CV-4.. PCA is a standard dimensionality reduction technique which has been applied in a variety of vision domains from face recognition to texture analysis. From the standpoint of pattern classification, what are the advantages and disadvantages of PCA? Discuss the computational issues that arise in applying PCA to image data. Suppose that the input for a particular object detection task is a binary image. (You can assume that the image has already been segmented so that all of the pixels come either from the target of interest or from the nontarget class). Give specific examples of binary images (for object and non-object classes) for which PCA would work well and for which PCA would work poorly.
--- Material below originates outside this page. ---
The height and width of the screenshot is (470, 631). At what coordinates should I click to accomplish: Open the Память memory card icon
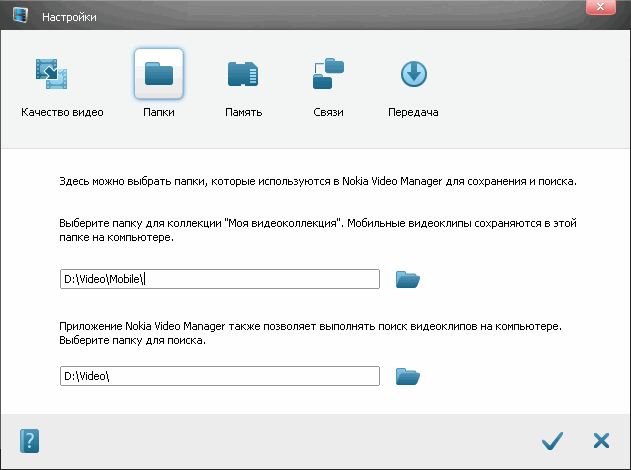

Give examples of image classes for which PCA works well and explain why. What alternatives to PCA are there for situations where it does not work well?

CV-5. When modeling of the human vision system began, the computational analysis focused on linear time-invariant systems theory: frequency tuned receptive fields, spatial (or spatial-temporal) filters, summation properties of detection.  Eventually though the presence of non-linearities became clear. Discuss at least three nonlinear computations in the human visual system and describe what capabilities that non-linearity provides.  Make sure at least two of them are above the level of the retina.